Presumably the simples particle to model is one without any forces acting on it. This is the so-called free particle, its Hamiltonian is

\[\mathbf{H} = \frac{\mathbf{P}^2}{2m} = -\frac{\hbar^2}{2m}\frac{\partial^2}{\partial x^2}\]

Note that mass is treated like a fixed parameter instead of an operator like position or momentum. The reason is that mass doesn’t have measurement uncertainty associated with it, it behaves like charge in the sense that it’s intrinsic to the particle and independent of measurement.

Plugging \(\mathbf{H}\) into the GSE yields

\[i\hbar\frac{\partial \psi(x,t)}{\partial t} = -\frac{\hbar^2}{2m} \frac{\partial^2 \psi(x,t)}{\partial x^2}\]

This has the form of a diffusion equation but with a complex coefficient, which we’ll see gives rise to wave-like solutions that spread out over time.

The PDE is solved using separation of variables, where the solution is assumed to have the form \(\psi(x,t) = X(x)T(t)\) Plugging this into the PDE and separating \(t\) from \(x\) yields two ODEs, one for each variable, along with a separation constant. The separation constant turns out to be \(E\), and the resulting ODE solutions, when multiplied together produces the overall solution, which can be written several ways:

\[\begin{align*} \psi(x,t) &= \left(Ae^{ix\sqrt{2mE}/\hbar} + Be^{-ix\sqrt{2mE}/\hbar}\right) e^{-iEt/\hbar} \\ &= Ae^{i\left(k x - \omega t\right)} + Be^{-i\left(k x + \omega t\right)} \\ &= \left(A\cos\left(kx\right) + B\sin\left(kx\right)\right) e^{-i\omega t} \end{align*}\]

where \(A\) and \(B\) are constants chosen to fit the initial and/or boundary conditions. The wave parameters are \(k = p/\hbar = \sqrt{2mE}/\hbar\) and \(\omega = E/\hbar\).

By inspection, the solution is two planewaves moving in opposite directions and oscillating together at frequency \(\omega\). The phase velocity is

\[v = \omega/k = E/p = p/2m =\hbar k/2m\]

The dispersion relation is

\[\omega (k) = \frac{\hbar k^2}{2m}\]

In terms of normalization, the wavefunction only normalizes when the particle is bound by a potential. For example, if the particle is un-bound such that it can exist freely in \((-\infty,\infty)\), there’s no way to set \(A\) and \(B\) such that \(\int\psi^*\psi = 1\). Thus, to be physically meaningful, particles must be bound.

Particle in a box. An example of a bound free particle is the so-called particle in a box. Consider the potential

\[V(0\le x \le L) = 0 \\ V(x < 0) = V(x>L) = \infty\]

This is the so-called “potential well” because it bounds the particle between \(0\) and \(L\). The boundary conditions imply $$

\psi(0)

^2 =

\psi(L)

^2=0$$. Enforcing the boundary condition and normalization yields the solution

\[\begin{align*} \psi_n(x,t) &= \sqrt{\frac{2}{L}}\sin\left(\frac{n\pi x}{L}\right) e^{-iE_nt/\hbar} \\ E_n &= \frac{h^2}{8mL^2}n^2 \end{align*}\]

where \(n\in \{1,2,...\}\).

● **Data supplied**:
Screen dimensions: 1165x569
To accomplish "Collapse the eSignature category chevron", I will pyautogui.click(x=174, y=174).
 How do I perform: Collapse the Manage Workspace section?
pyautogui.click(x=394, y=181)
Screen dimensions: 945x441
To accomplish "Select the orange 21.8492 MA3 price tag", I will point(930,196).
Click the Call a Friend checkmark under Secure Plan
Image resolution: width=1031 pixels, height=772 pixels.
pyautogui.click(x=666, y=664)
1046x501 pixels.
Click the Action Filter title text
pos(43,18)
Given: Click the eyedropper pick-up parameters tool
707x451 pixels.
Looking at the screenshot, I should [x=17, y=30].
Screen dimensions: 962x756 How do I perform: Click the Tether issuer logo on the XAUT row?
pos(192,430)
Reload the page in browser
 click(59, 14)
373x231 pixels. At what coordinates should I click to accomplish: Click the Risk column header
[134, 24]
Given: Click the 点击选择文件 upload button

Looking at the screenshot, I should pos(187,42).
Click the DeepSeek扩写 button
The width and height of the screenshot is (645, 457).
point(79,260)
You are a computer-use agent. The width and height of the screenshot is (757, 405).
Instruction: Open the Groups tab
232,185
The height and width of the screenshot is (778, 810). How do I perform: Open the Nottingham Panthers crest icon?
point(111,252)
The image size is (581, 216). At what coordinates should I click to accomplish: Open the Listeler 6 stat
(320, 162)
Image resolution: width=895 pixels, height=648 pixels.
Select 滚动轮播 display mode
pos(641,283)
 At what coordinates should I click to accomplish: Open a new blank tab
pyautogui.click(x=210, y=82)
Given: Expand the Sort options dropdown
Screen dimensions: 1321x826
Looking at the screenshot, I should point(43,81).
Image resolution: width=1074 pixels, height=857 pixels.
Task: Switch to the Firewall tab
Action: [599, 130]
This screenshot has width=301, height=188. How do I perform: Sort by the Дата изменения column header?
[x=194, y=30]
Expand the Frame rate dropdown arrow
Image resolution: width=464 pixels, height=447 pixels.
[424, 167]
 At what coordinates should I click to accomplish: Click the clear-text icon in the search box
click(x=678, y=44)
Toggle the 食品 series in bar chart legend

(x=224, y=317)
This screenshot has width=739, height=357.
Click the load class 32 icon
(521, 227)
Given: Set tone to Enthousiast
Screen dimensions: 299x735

● **What you need to do**:
A - List every expression the passage on the free particle gives as equal to the phase velocity v.
B - Duplicate everything in the passage on the free particle from "Note that mass" down to "out over time.".
C - Summarize the passage on the free particle in two sentences.

● **Set of answers**:
A -
ω/k
E/p
p/2m
ħk/2m

B -
Note that mass is treated like a fixed parameter instead of an operator like position or momentum. The reason is that mass doesn’t have measurement uncertainty associated with it, it behaves like charge in the sense that it’s intrinsic to the particle and independent of measurement.

Plugging \(\mathbf{H}\) into the GSE yields

\[i\hbar\frac{\partial \psi(x,t)}{\partial t} = -\frac{\hbar^2}{2m} \frac{\partial^2 \psi(x,t)}{\partial x^2}\]

This has the form of a diffusion equation but with a complex coefficient, which we’ll see gives rise to wave-like solutions that spread out over time.

C - A free particle has no forces acting on it, and plugging its Hamiltonian into the GSE gives a diffusion-like equation with a complex coefficient, which is solved by separation of variables and yields two planewaves moving in opposite directions. The wavefunction normalizes only when the particle is bound by a potential, as in the particle in a box, where a potential well holds the particle between 0 and L.